● TASK BRIEF: In the records below, find the line containing "Click the forward" and the line containing "Given: Open Format"; please repeat exactly the lines from one to the other, both included, and nothing more.
*** Opening of INFORMATION SHOWN ***
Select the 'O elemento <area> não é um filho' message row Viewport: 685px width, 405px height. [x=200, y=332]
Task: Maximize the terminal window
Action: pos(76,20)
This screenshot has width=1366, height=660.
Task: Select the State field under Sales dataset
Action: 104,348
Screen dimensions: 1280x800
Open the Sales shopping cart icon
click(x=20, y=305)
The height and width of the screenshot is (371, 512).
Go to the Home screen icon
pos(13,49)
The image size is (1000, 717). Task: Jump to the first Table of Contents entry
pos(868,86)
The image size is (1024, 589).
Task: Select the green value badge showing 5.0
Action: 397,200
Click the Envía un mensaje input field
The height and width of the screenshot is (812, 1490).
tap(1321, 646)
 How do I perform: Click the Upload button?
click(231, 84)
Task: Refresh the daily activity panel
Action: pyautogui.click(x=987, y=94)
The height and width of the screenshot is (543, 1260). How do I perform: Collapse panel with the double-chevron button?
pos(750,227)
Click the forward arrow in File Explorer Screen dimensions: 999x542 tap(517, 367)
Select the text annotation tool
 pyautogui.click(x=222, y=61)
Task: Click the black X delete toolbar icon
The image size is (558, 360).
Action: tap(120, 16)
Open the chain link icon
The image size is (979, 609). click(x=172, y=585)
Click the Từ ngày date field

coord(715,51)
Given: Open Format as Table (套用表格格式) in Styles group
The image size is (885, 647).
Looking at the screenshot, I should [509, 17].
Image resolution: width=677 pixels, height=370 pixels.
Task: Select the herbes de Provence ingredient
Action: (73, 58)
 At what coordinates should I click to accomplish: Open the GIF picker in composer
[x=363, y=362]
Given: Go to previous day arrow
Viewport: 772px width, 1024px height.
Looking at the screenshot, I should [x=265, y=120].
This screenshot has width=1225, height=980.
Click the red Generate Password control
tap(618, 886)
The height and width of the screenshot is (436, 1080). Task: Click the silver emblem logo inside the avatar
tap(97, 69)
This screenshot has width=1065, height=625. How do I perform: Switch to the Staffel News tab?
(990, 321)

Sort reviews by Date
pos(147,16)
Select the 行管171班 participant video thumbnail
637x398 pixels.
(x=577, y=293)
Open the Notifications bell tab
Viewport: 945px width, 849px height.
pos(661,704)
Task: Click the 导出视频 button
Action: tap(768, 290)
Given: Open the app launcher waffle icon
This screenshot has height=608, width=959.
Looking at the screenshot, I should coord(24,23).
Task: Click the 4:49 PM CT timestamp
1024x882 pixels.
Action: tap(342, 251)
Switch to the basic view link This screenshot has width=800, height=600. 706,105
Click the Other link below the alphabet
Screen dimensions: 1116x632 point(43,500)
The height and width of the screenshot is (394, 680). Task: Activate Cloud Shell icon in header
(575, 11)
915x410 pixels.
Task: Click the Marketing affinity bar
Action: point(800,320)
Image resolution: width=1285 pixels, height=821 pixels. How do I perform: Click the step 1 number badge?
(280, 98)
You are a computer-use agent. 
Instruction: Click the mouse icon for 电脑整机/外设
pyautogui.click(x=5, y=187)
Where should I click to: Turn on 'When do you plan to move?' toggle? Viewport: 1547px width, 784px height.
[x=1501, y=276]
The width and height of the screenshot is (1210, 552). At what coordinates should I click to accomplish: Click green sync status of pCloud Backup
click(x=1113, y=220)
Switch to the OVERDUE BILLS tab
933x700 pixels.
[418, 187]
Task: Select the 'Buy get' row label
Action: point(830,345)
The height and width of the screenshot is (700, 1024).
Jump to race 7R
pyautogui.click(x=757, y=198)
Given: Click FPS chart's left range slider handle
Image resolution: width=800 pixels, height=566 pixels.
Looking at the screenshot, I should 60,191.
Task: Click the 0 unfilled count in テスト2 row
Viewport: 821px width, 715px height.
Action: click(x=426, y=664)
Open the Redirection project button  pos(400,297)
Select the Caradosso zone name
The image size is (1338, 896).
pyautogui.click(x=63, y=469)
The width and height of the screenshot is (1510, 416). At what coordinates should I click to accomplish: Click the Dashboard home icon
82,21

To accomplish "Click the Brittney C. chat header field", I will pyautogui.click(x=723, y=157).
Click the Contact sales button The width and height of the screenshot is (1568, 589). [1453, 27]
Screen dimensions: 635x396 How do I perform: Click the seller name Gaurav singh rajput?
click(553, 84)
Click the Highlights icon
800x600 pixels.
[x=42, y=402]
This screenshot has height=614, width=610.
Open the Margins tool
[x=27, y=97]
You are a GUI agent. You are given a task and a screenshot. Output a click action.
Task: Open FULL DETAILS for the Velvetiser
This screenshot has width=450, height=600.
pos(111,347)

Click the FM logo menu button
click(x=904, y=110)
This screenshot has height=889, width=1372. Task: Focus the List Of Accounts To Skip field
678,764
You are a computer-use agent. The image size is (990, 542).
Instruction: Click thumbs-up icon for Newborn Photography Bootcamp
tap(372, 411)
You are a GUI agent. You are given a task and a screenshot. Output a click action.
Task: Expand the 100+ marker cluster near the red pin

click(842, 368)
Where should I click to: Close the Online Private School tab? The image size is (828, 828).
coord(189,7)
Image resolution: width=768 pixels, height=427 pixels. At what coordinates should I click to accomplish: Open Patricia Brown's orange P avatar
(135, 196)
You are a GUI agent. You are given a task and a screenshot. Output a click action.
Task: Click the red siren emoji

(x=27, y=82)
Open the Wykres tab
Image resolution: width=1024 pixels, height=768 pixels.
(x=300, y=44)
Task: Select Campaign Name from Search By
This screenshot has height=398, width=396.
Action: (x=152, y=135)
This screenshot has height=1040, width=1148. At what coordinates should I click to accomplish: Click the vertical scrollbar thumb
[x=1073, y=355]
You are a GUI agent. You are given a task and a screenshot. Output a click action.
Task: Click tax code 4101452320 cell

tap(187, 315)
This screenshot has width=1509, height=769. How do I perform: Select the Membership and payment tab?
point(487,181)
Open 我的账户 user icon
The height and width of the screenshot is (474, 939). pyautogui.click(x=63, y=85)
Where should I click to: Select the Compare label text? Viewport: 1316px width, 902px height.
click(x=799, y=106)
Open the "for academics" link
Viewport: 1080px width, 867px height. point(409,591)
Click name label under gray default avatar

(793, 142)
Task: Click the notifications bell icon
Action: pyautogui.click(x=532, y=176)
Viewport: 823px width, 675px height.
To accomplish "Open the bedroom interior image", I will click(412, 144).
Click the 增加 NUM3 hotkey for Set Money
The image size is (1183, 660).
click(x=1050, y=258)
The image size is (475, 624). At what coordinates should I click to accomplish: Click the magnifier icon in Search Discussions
*** Close of INFORMATION SHOWN ***
● TASK RESPONSE:
Click the forward arrow in File Explorer Screen dimensions: 999x542 tap(517, 367)
Select the text annotation tool
 pyautogui.click(x=222, y=61)
Task: Click the black X delete toolbar icon
The image size is (558, 360).
Action: tap(120, 16)
Open the chain link icon
The image size is (979, 609). click(x=172, y=585)
Click the Từ ngày date field

coord(715,51)
Given: Open Format as Table (套用表格格式) in Styles group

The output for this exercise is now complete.